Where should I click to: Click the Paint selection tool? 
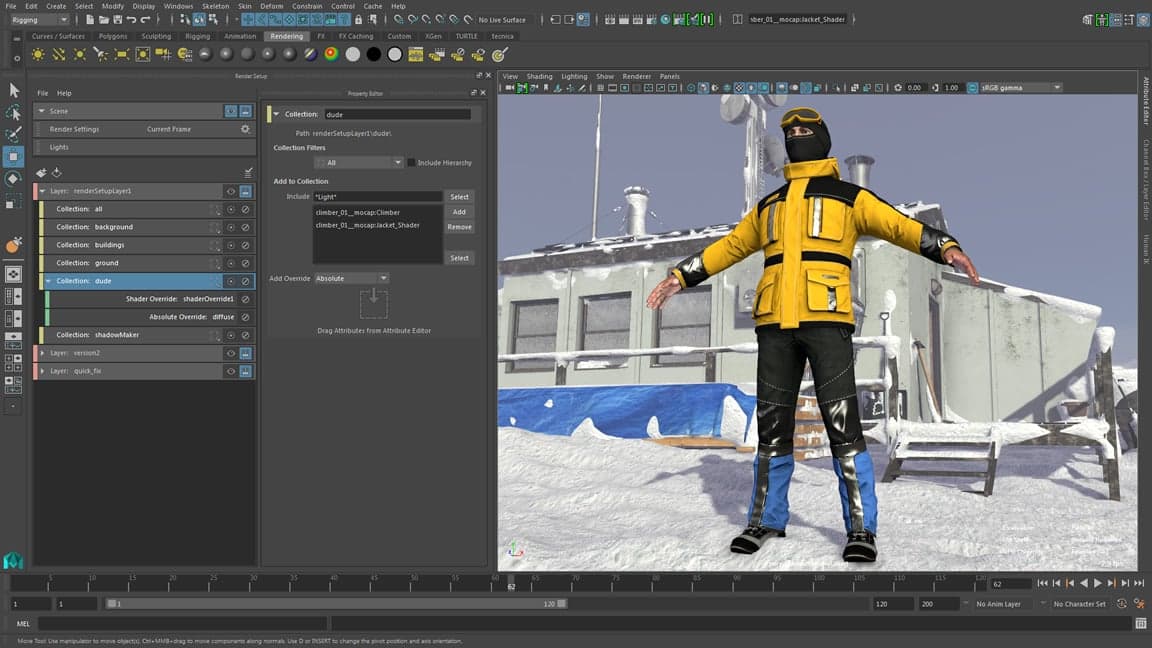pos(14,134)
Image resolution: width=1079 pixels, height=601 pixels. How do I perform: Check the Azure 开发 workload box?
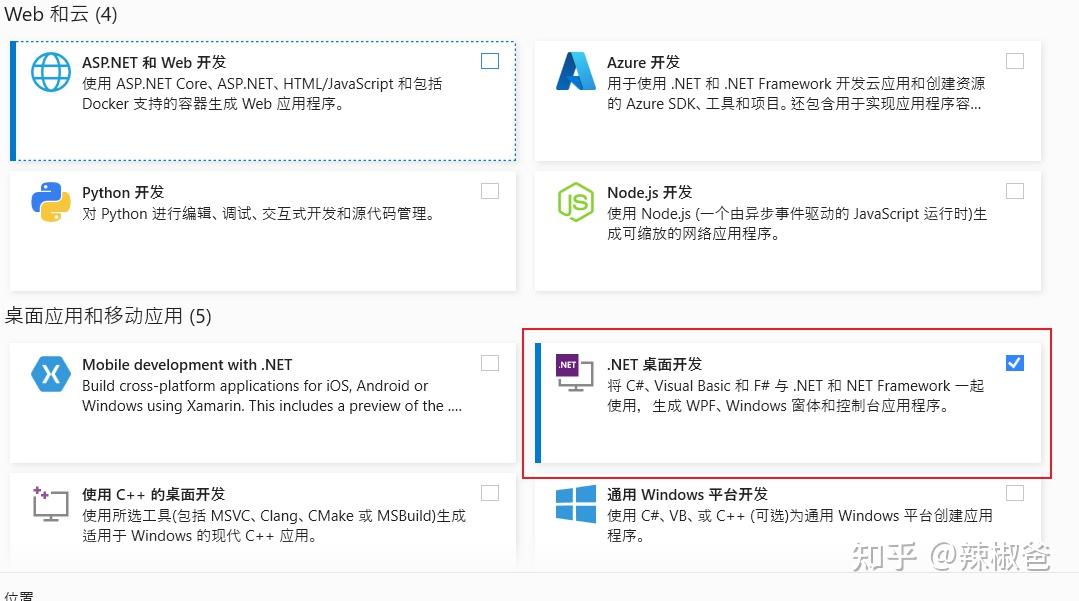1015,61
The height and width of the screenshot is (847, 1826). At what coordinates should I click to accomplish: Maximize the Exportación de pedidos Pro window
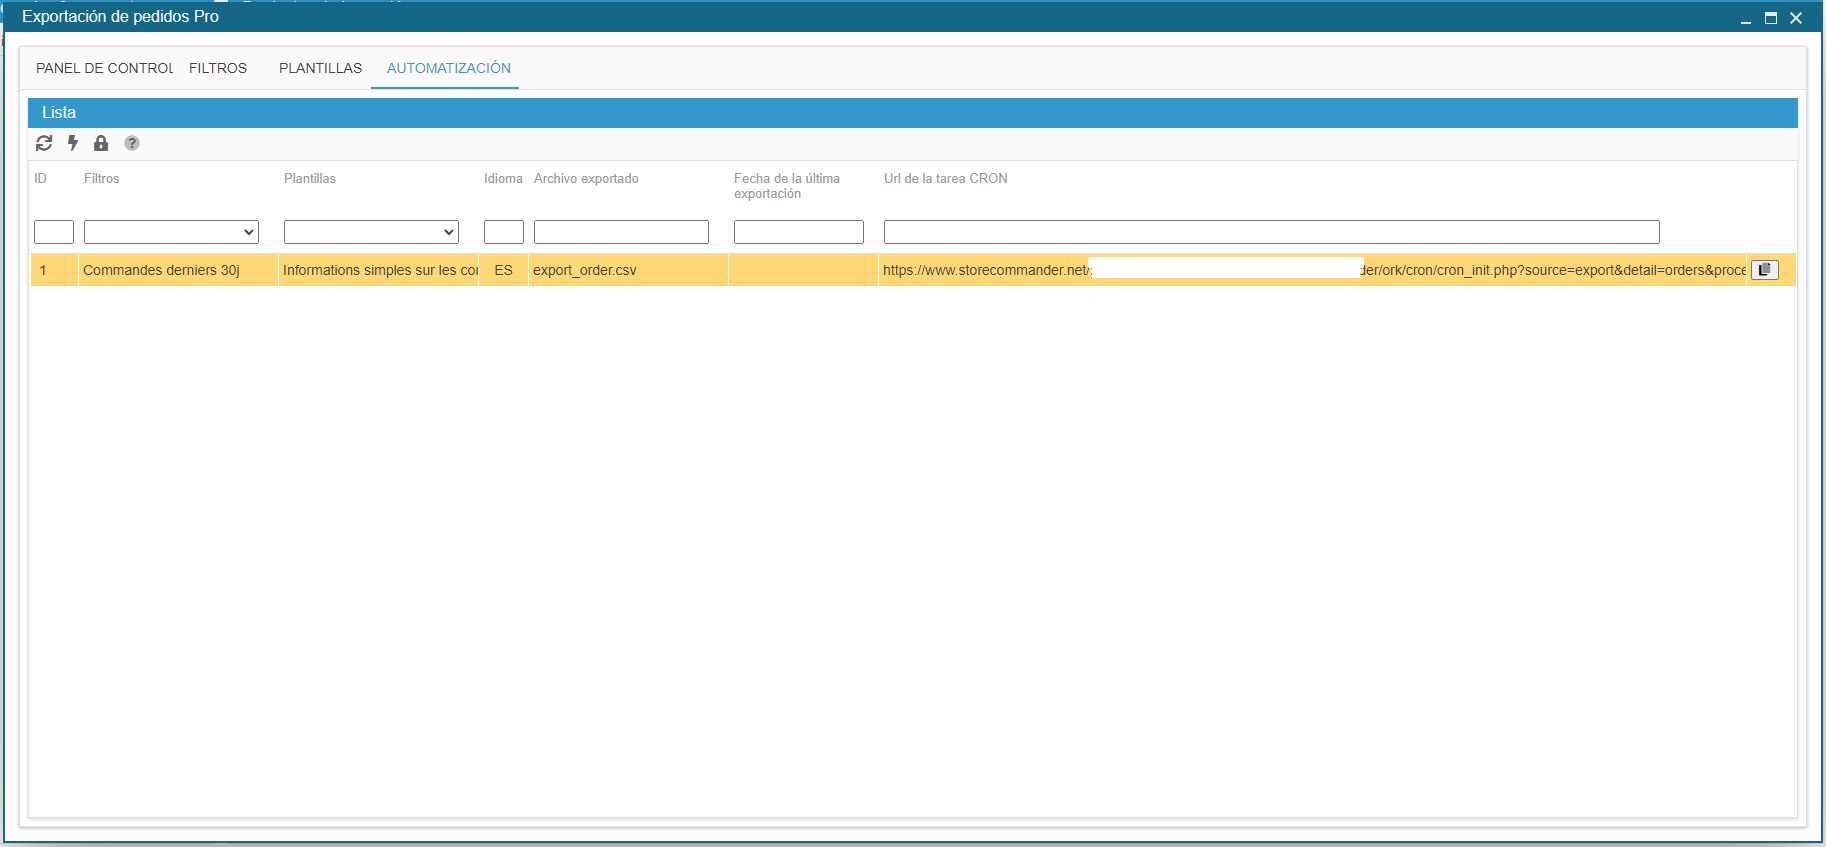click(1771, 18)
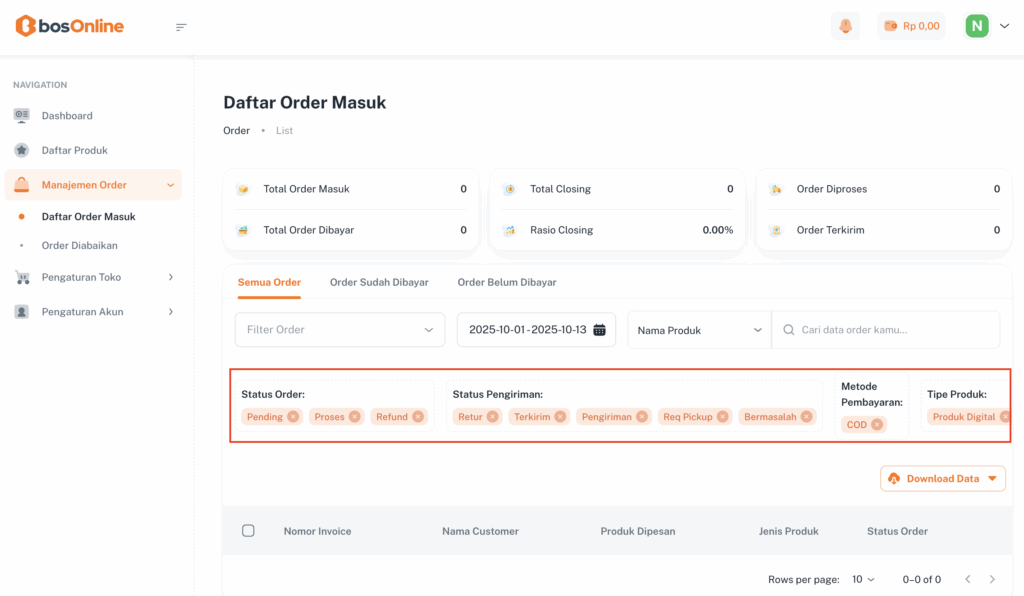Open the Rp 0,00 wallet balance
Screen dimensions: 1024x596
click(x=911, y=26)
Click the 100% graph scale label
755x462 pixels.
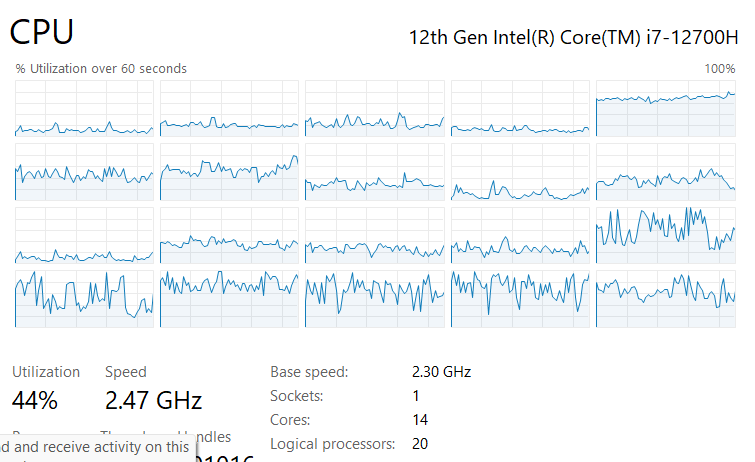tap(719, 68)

□ □ □ □ □

■ What is being asked ■
Repeat every item above word for word, omitting the pictures.

■ Task solution ■
Where should I click to: Click the Paint selection tool? 
pos(14,134)
Image resolution: width=1079 pixels, height=601 pixels. How do I perform: Check the Azure 开发 workload box?
1015,61
The height and width of the screenshot is (847, 1826). At what coordinates should I click to accomplish: Maximize the Exportación de pedidos Pro window
click(1771, 18)
Open the Rp 0,00 wallet balance
Screen dimensions: 1024x596
click(x=911, y=26)
Click the 100% graph scale label
755x462 pixels.
tap(719, 68)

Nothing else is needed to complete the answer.